## WORK TO BE COMPLETED
The result is the exact lines from the one containing "Click the translation settings gear icon" through the final line of the entries; leave out the pictures.

Stored items
▶

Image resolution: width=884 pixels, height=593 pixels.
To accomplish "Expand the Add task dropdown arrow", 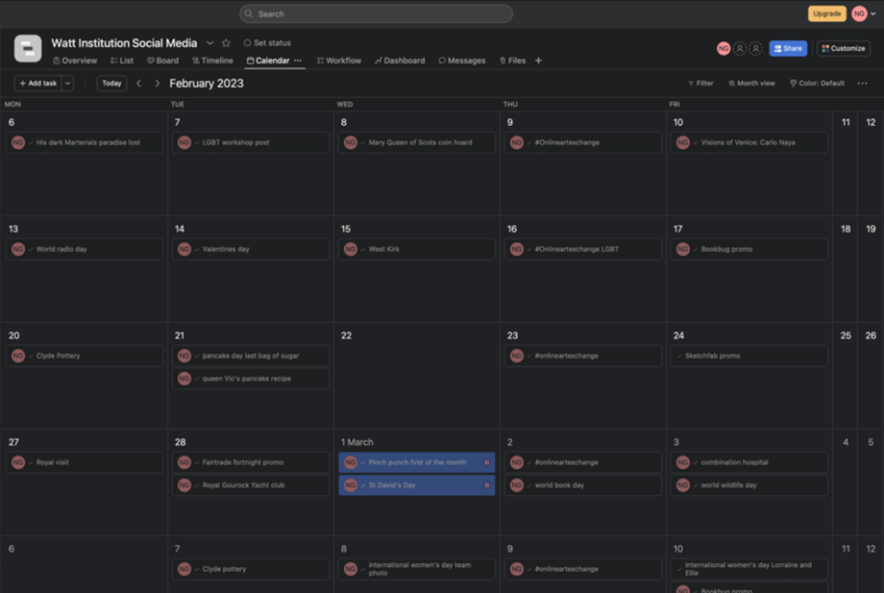I will pos(67,84).
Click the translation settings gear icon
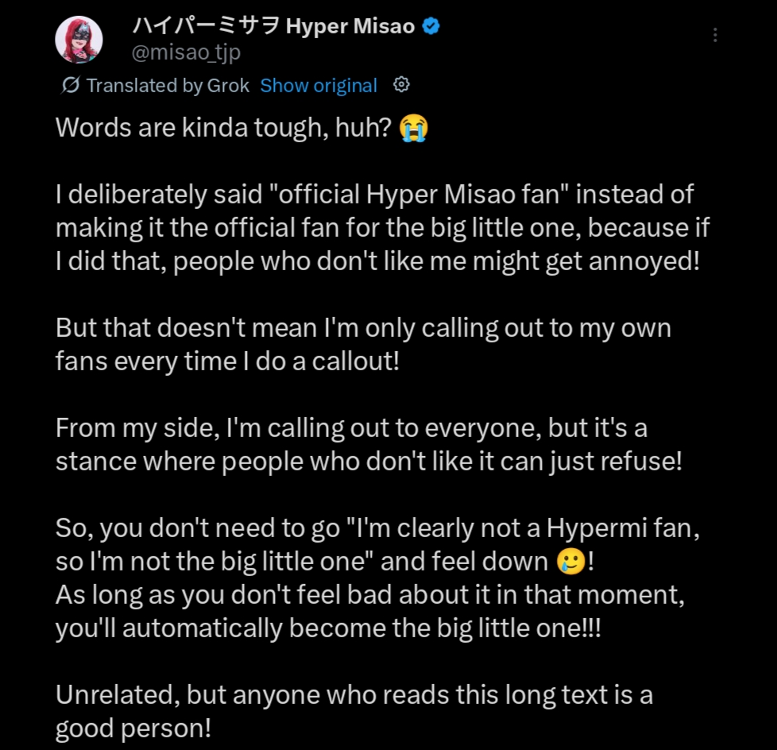The width and height of the screenshot is (777, 750). point(401,84)
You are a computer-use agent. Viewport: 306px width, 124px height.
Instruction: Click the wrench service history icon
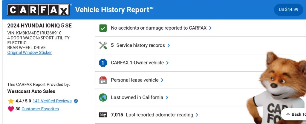point(103,45)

◀

## RESULT OF THIS TASK
Click the translation settings gear icon
The width and height of the screenshot is (777, 750). point(401,84)
You are a computer-use agent. Viewport: 306px width, 124px height.
Instruction: Click the wrench service history icon
point(103,45)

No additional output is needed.